The Bank of Mongolia has expressed a cautious outlook for the national economy next year, highlighting potential challenges linked to slowing external demand and weakening commodity prices.
According to B.Lkhagvasuren, Governor of the Bank of Mongolia, the future balance of payments will largely depend on global mineral prices, tariff policies, and the economic performance of Mongolia’s key trading partners.
“The economic growth of our main trading partner, China, is expected to slow further. Therefore, the outlook for coal and iron ore prices is not certain” said B.Lkhagvasuren.

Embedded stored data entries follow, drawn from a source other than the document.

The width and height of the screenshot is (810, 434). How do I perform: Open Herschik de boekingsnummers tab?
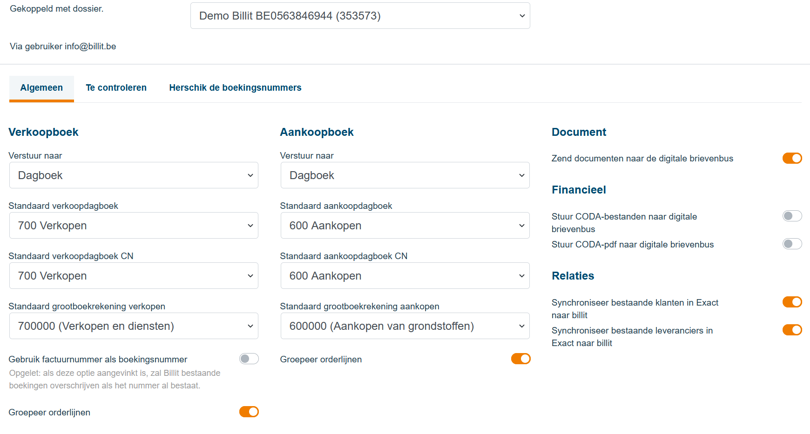(x=235, y=88)
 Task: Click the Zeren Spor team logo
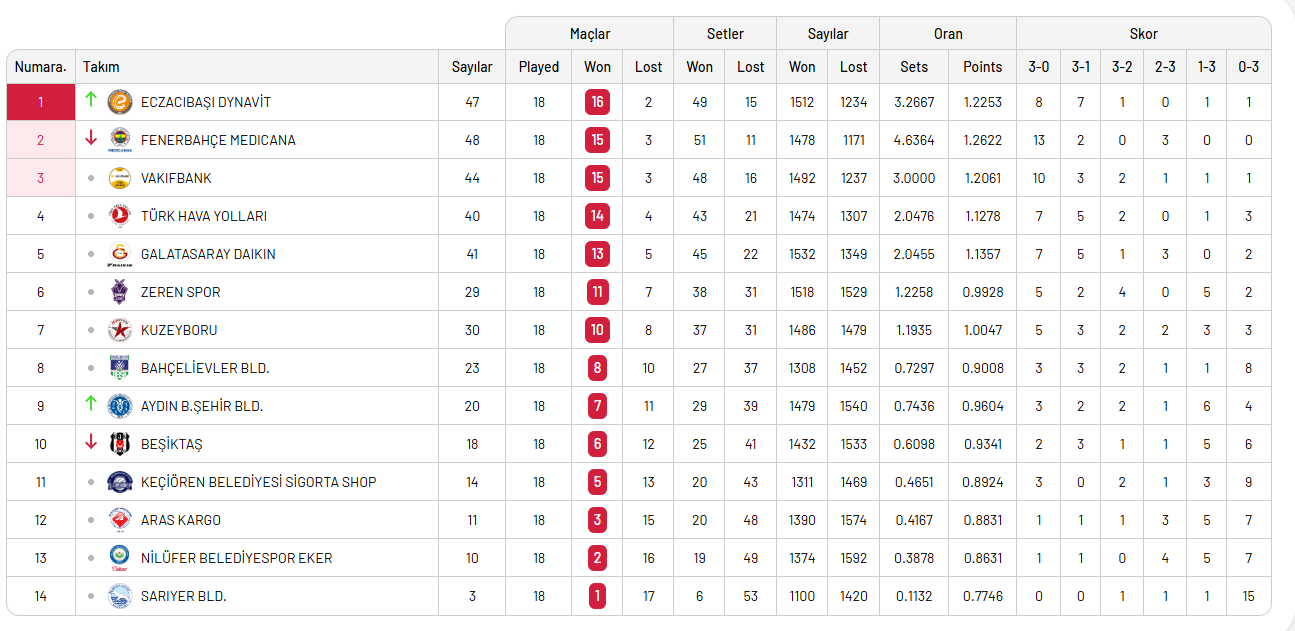click(x=120, y=292)
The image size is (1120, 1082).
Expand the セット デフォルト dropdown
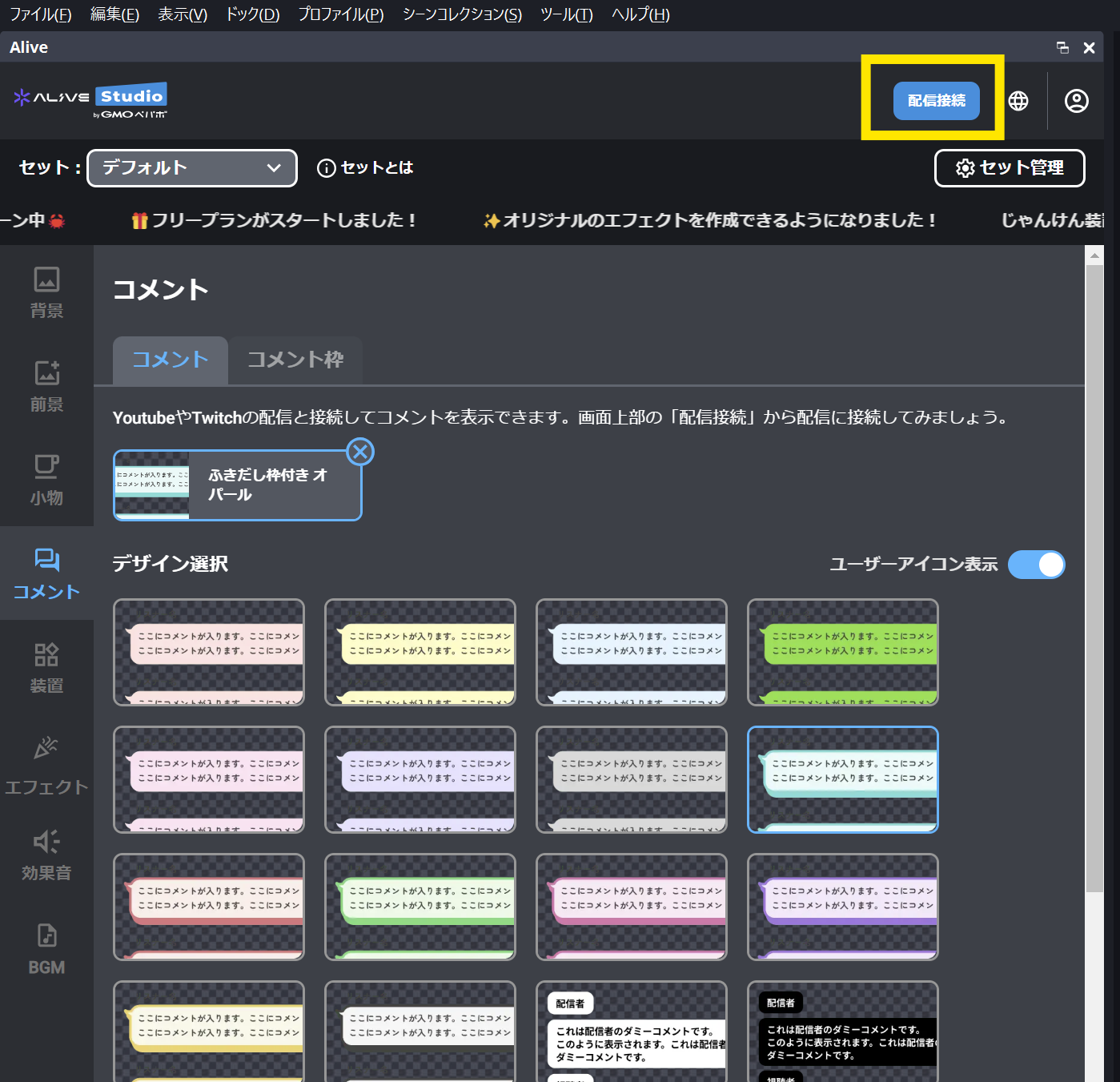click(192, 168)
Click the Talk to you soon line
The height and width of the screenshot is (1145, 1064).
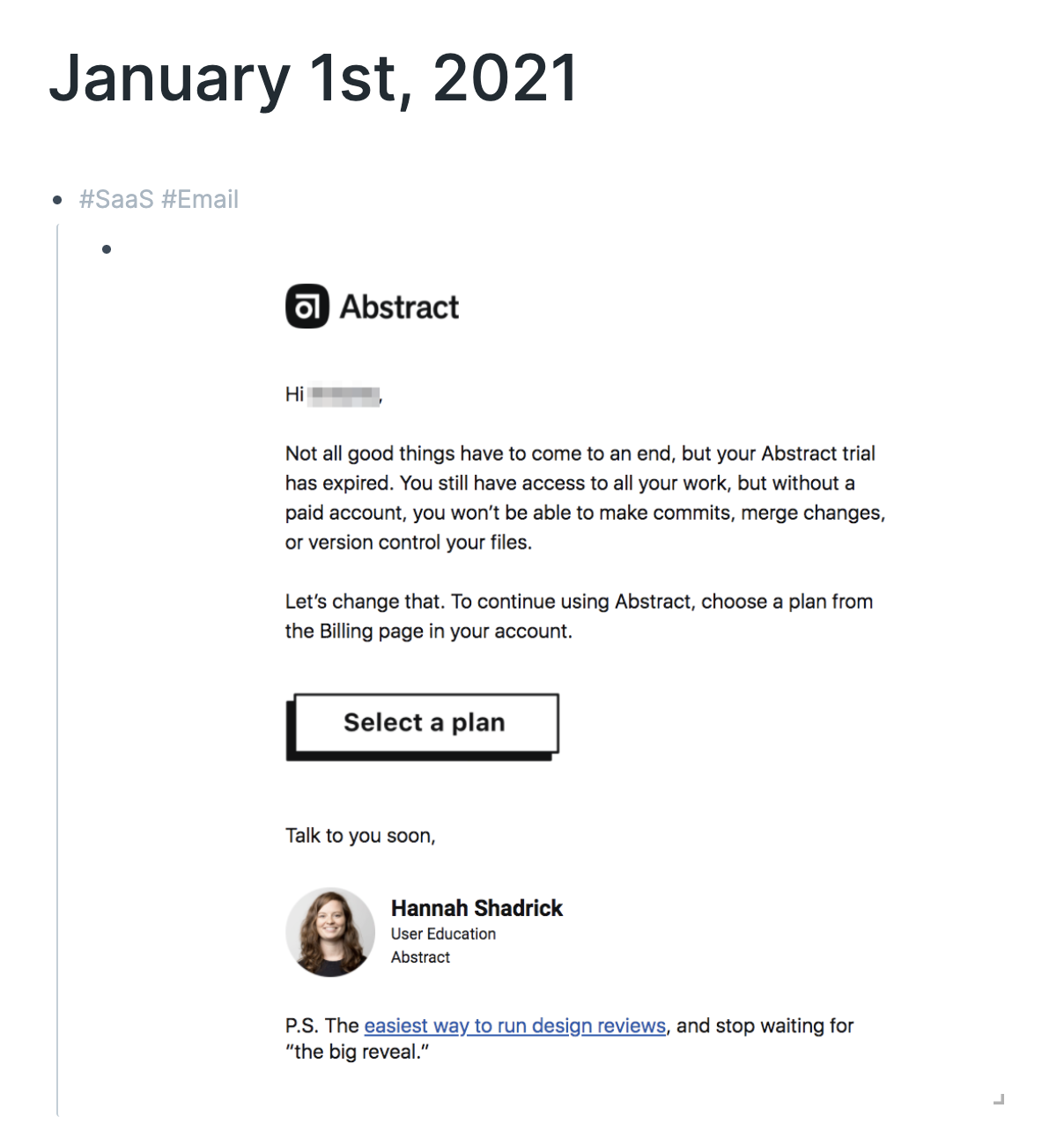(x=360, y=835)
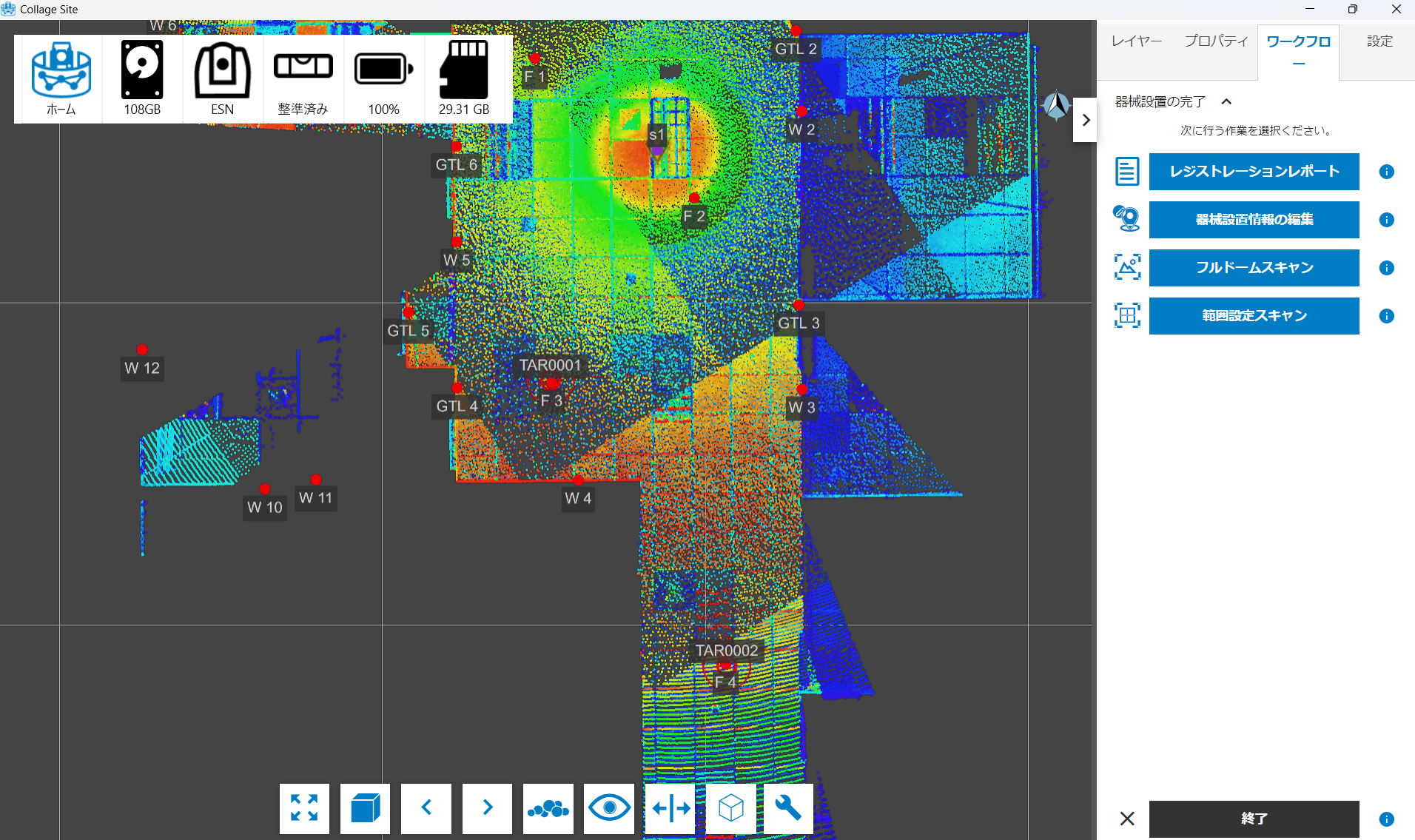
Task: Collapse the 器械設置の完了 section
Action: [x=1226, y=102]
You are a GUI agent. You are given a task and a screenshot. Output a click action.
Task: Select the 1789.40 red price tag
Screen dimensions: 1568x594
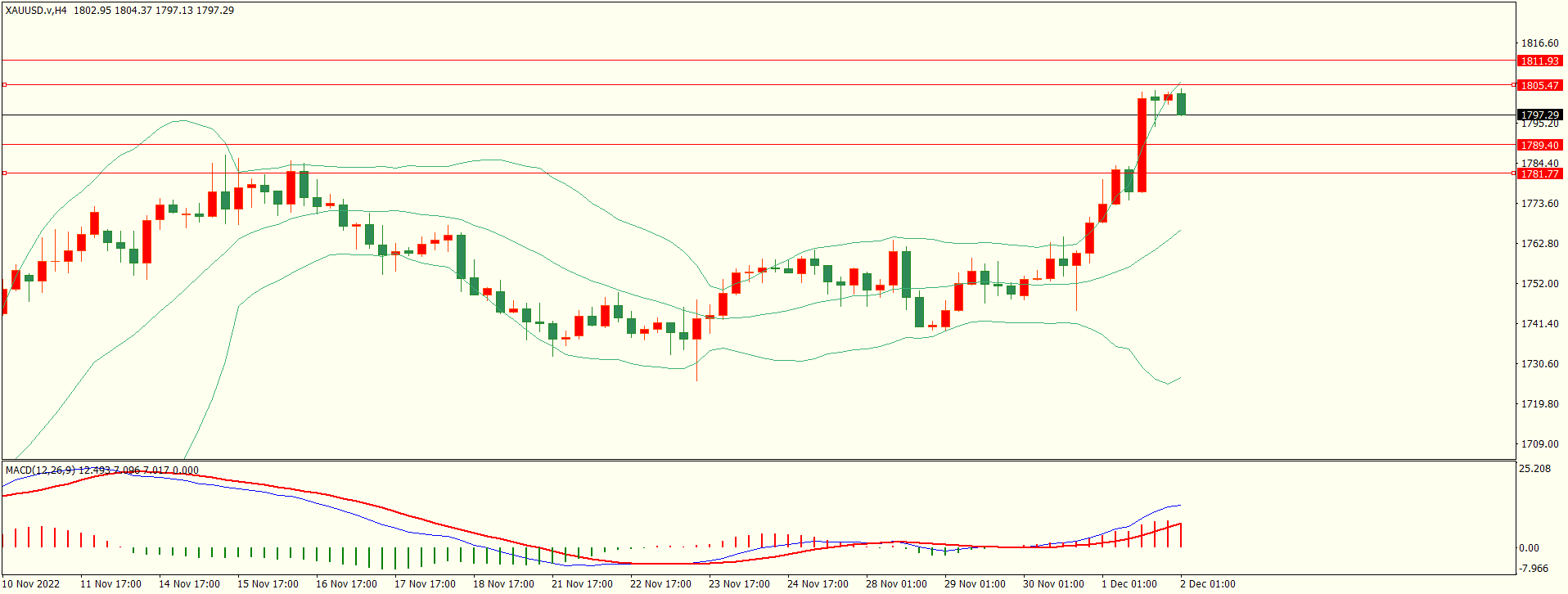[x=1539, y=145]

“At a time when export revenues are declining, it is essential to pursue an optimal combination of macroeconomic policies and reduce the current account deficit. Major construction projects should also be implemented without placing additional pressure on foreign exchange reserves.”
He added that rising geopolitical tensions, a decline in external demand, and a faster-than-expected drop in key export commodity prices could negatively affect Mongolia’s export revenues and foreign exchange inflows.
Other risk factors include potential oil supply disruptions, severe winter weather, and power outages, all of which could raise inflation and slow economic activity.
Despite these internal and external challenges, the Central Bank expects inflation to stabilize within 6 ±2 percentage points in 2026 and to gradually decline to 5% by 2027.
B.Lkhagvasuren emphasized that achieving these targets will require government support and the implementation of counter-cyclical fiscal policies to maintain economic stability.